■ **TASK GOAL**
Reproduce every one of the following rows verbatim, with each line unchanged and in its original order.

■ **EXTRACTED DATA**
#####

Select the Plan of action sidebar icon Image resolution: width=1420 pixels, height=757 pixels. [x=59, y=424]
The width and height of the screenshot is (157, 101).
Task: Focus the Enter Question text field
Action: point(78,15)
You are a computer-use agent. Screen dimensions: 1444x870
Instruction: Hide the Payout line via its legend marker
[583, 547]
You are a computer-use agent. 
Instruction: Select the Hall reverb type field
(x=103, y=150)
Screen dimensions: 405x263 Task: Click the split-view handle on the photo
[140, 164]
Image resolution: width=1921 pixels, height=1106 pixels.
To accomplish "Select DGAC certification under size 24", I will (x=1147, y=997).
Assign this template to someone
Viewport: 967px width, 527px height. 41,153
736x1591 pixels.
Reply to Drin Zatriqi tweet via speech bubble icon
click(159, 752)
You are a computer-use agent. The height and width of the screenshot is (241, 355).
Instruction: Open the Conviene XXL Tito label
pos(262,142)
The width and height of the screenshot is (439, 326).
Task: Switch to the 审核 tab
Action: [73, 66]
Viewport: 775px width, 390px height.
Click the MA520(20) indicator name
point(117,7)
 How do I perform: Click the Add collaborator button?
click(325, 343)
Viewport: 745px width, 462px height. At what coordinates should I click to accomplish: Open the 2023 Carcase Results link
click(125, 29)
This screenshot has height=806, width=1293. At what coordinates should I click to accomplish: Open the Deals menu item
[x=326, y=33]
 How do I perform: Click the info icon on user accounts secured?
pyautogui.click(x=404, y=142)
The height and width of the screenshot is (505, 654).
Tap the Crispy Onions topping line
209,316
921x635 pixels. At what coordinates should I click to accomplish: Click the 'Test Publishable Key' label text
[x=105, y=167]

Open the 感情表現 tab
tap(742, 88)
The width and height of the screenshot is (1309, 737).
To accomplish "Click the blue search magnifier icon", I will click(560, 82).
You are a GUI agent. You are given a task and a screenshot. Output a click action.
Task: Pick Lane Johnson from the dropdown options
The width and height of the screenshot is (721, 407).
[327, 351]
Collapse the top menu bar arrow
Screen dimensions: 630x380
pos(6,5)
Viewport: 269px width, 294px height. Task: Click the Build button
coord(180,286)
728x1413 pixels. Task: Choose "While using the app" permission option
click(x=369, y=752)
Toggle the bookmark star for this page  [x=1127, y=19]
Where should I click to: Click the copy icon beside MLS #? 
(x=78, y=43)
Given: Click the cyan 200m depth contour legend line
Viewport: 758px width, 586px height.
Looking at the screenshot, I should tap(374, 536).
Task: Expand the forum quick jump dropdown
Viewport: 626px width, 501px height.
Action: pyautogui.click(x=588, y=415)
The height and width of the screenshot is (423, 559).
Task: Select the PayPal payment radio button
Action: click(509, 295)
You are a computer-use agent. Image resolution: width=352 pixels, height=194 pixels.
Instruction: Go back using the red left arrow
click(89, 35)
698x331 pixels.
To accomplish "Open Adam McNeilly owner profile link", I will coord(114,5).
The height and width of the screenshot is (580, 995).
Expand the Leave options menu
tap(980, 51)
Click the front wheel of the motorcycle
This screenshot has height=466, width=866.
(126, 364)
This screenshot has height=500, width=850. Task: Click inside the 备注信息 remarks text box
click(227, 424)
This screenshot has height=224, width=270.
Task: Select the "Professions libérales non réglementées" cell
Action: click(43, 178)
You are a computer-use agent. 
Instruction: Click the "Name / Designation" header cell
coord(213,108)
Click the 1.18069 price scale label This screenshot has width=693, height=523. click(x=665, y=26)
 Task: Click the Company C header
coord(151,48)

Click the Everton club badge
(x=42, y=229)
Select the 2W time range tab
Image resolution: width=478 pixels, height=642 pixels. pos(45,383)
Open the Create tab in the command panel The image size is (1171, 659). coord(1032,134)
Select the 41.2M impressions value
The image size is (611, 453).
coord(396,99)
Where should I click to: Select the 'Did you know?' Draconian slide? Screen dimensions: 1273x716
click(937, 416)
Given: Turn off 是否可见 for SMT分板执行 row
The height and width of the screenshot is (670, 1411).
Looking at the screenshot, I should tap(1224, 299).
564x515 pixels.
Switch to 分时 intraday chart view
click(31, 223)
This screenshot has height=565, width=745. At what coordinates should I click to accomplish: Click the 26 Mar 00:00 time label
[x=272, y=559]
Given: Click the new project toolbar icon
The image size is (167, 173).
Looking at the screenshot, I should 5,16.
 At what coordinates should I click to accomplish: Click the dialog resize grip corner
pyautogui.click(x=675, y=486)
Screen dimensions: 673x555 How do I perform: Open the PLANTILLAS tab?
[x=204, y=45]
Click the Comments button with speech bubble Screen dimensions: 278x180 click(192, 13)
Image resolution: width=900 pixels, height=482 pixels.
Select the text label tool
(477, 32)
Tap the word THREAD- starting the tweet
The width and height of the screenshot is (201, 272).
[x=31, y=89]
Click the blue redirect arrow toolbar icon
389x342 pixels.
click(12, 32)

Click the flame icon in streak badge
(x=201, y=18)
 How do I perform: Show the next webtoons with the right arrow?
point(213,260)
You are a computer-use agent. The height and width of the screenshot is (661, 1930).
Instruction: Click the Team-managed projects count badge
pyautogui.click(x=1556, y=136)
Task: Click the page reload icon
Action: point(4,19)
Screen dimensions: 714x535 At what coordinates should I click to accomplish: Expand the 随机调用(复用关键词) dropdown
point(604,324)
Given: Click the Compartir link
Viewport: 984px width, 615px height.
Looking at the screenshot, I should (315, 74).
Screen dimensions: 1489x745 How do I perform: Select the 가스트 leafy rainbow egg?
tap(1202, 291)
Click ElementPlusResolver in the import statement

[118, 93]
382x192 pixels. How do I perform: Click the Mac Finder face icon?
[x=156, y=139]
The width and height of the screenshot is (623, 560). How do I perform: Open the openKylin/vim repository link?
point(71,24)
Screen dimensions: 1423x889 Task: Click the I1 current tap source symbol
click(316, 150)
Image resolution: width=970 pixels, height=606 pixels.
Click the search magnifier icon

#####

■ **SOLUTION TO THE EXERCISE**
Select the Plan of action sidebar icon Image resolution: width=1420 pixels, height=757 pixels. [x=59, y=424]
The width and height of the screenshot is (157, 101).
Task: Focus the Enter Question text field
Action: point(78,15)
You are a computer-use agent. Screen dimensions: 1444x870
Instruction: Hide the Payout line via its legend marker
[583, 547]
You are a computer-use agent. 
Instruction: Select the Hall reverb type field
(x=103, y=150)
Screen dimensions: 405x263 Task: Click the split-view handle on the photo
[140, 164]
Image resolution: width=1921 pixels, height=1106 pixels.
To accomplish "Select DGAC certification under size 24", I will (x=1147, y=997).
Assign this template to someone
Viewport: 967px width, 527px height. 41,153
736x1591 pixels.
Reply to Drin Zatriqi tweet via speech bubble icon
click(159, 752)
You are a computer-use agent. The height and width of the screenshot is (241, 355).
Instruction: Open the Conviene XXL Tito label
pos(262,142)
The width and height of the screenshot is (439, 326).
Task: Switch to the 审核 tab
Action: [73, 66]
Viewport: 775px width, 390px height.
Click the MA520(20) indicator name
point(117,7)
 How do I perform: Click the Add collaborator button?
click(325, 343)
Viewport: 745px width, 462px height. At what coordinates should I click to accomplish: Open the 2023 Carcase Results link
click(125, 29)
This screenshot has height=806, width=1293. At what coordinates should I click to accomplish: Open the Deals menu item
[x=326, y=33]
 How do I perform: Click the info icon on user accounts secured?
pyautogui.click(x=404, y=142)
The height and width of the screenshot is (505, 654).
Tap the Crispy Onions topping line
209,316
921x635 pixels. At what coordinates should I click to accomplish: Click the 'Test Publishable Key' label text
[x=105, y=167]

Open the 感情表現 tab
tap(742, 88)
The width and height of the screenshot is (1309, 737).
To accomplish "Click the blue search magnifier icon", I will click(560, 82).
You are a GUI agent. You are given a task and a screenshot. Output a click action.
Task: Pick Lane Johnson from the dropdown options
The width and height of the screenshot is (721, 407).
[327, 351]
Collapse the top menu bar arrow
Screen dimensions: 630x380
pos(6,5)
Viewport: 269px width, 294px height. Task: Click the Build button
coord(180,286)
728x1413 pixels. Task: Choose "While using the app" permission option
click(x=369, y=752)
Toggle the bookmark star for this page  [x=1127, y=19]
Where should I click to: Click the copy icon beside MLS #? 
(x=78, y=43)
Given: Click the cyan 200m depth contour legend line
Viewport: 758px width, 586px height.
Looking at the screenshot, I should tap(374, 536).
Task: Expand the forum quick jump dropdown
Viewport: 626px width, 501px height.
Action: pyautogui.click(x=588, y=415)
The height and width of the screenshot is (423, 559).
Task: Select the PayPal payment radio button
Action: click(509, 295)
You are a computer-use agent. Image resolution: width=352 pixels, height=194 pixels.
Instruction: Go back using the red left arrow
click(89, 35)
698x331 pixels.
To accomplish "Open Adam McNeilly owner profile link", I will coord(114,5).
The height and width of the screenshot is (580, 995).
Expand the Leave options menu
tap(980, 51)
Click the front wheel of the motorcycle
This screenshot has height=466, width=866.
(126, 364)
This screenshot has height=500, width=850. Task: Click inside the 备注信息 remarks text box
click(227, 424)
This screenshot has height=224, width=270.
Task: Select the "Professions libérales non réglementées" cell
Action: click(43, 178)
You are a computer-use agent. 
Instruction: Click the "Name / Designation" header cell
coord(213,108)
Click the 1.18069 price scale label This screenshot has width=693, height=523. click(x=665, y=26)
 Task: Click the Company C header
coord(151,48)

Click the Everton club badge
(x=42, y=229)
Select the 2W time range tab
Image resolution: width=478 pixels, height=642 pixels. pos(45,383)
Open the Create tab in the command panel The image size is (1171, 659). coord(1032,134)
Select the 41.2M impressions value
The image size is (611, 453).
coord(396,99)
Where should I click to: Select the 'Did you know?' Draconian slide? Screen dimensions: 1273x716
click(937, 416)
Given: Turn off 是否可见 for SMT分板执行 row
The height and width of the screenshot is (670, 1411).
Looking at the screenshot, I should tap(1224, 299).
564x515 pixels.
Switch to 分时 intraday chart view
click(31, 223)
This screenshot has height=565, width=745. At what coordinates should I click to accomplish: Click the 26 Mar 00:00 time label
[x=272, y=559]
Given: Click the new project toolbar icon
The image size is (167, 173).
Looking at the screenshot, I should 5,16.
 At what coordinates should I click to accomplish: Click the dialog resize grip corner
pyautogui.click(x=675, y=486)
Screen dimensions: 673x555 How do I perform: Open the PLANTILLAS tab?
[x=204, y=45]
Click the Comments button with speech bubble Screen dimensions: 278x180 click(192, 13)
Image resolution: width=900 pixels, height=482 pixels.
Select the text label tool
(477, 32)
Tap the word THREAD- starting the tweet
The width and height of the screenshot is (201, 272).
[x=31, y=89]
Click the blue redirect arrow toolbar icon
389x342 pixels.
click(12, 32)

Click the flame icon in streak badge
(x=201, y=18)
 How do I perform: Show the next webtoons with the right arrow?
point(213,260)
You are a computer-use agent. The height and width of the screenshot is (661, 1930).
Instruction: Click the Team-managed projects count badge
pyautogui.click(x=1556, y=136)
Task: Click the page reload icon
Action: point(4,19)
Screen dimensions: 714x535 At what coordinates should I click to accomplish: Expand the 随机调用(复用关键词) dropdown
point(604,324)
Given: Click the Compartir link
Viewport: 984px width, 615px height.
Looking at the screenshot, I should (315, 74).
Screen dimensions: 1489x745 How do I perform: Select the 가스트 leafy rainbow egg?
tap(1202, 291)
Click ElementPlusResolver in the import statement

[118, 93]
382x192 pixels. How do I perform: Click the Mac Finder face icon?
[x=156, y=139]
The width and height of the screenshot is (623, 560). How do I perform: Open the openKylin/vim repository link?
point(71,24)
Screen dimensions: 1423x889 Task: Click the I1 current tap source symbol
click(316, 150)
Image resolution: width=970 pixels, height=606 pixels.
Click the search magnifier icon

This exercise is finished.